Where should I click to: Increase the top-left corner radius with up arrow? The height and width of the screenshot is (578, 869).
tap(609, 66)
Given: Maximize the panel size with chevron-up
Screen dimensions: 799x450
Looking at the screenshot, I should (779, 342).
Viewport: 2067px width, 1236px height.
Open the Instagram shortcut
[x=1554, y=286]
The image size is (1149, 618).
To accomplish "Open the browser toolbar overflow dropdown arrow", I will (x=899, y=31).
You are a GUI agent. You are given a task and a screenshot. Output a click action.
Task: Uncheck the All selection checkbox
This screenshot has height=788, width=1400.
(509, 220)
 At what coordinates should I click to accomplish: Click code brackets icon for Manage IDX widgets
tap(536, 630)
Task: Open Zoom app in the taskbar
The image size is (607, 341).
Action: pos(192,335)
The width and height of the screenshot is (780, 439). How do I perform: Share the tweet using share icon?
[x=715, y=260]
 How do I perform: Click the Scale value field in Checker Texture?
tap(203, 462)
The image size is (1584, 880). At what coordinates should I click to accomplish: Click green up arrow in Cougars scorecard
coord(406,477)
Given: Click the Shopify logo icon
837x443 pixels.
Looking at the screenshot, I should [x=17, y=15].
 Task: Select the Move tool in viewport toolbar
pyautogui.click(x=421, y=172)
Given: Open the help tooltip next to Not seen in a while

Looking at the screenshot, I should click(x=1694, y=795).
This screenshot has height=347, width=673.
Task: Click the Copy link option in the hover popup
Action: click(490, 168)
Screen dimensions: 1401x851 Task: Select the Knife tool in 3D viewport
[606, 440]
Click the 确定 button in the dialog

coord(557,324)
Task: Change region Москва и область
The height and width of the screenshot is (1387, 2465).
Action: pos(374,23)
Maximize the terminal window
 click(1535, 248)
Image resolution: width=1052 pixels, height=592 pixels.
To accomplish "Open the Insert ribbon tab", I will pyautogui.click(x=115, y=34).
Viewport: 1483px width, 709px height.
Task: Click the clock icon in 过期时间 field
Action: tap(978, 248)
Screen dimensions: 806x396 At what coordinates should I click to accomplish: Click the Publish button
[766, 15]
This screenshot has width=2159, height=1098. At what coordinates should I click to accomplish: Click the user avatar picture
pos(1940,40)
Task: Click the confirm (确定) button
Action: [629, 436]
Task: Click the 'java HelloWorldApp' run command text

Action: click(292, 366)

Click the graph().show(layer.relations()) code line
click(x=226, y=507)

**Exercise brief**:
Could you write out exactly the lines above, starting at the first one and ending with the line that has "Task: Uncheck the All selection checkbox"?

**Exercise solution**:
Where should I click to: Increase the top-left corner radius with up arrow? The height and width of the screenshot is (578, 869).
tap(609, 66)
Given: Maximize the panel size with chevron-up
Screen dimensions: 799x450
Looking at the screenshot, I should (779, 342).
Viewport: 2067px width, 1236px height.
Open the Instagram shortcut
[x=1554, y=286]
The image size is (1149, 618).
To accomplish "Open the browser toolbar overflow dropdown arrow", I will (x=899, y=31).
You are a GUI agent. You are given a task and a screenshot. Output a click action.
Task: Uncheck the All selection checkbox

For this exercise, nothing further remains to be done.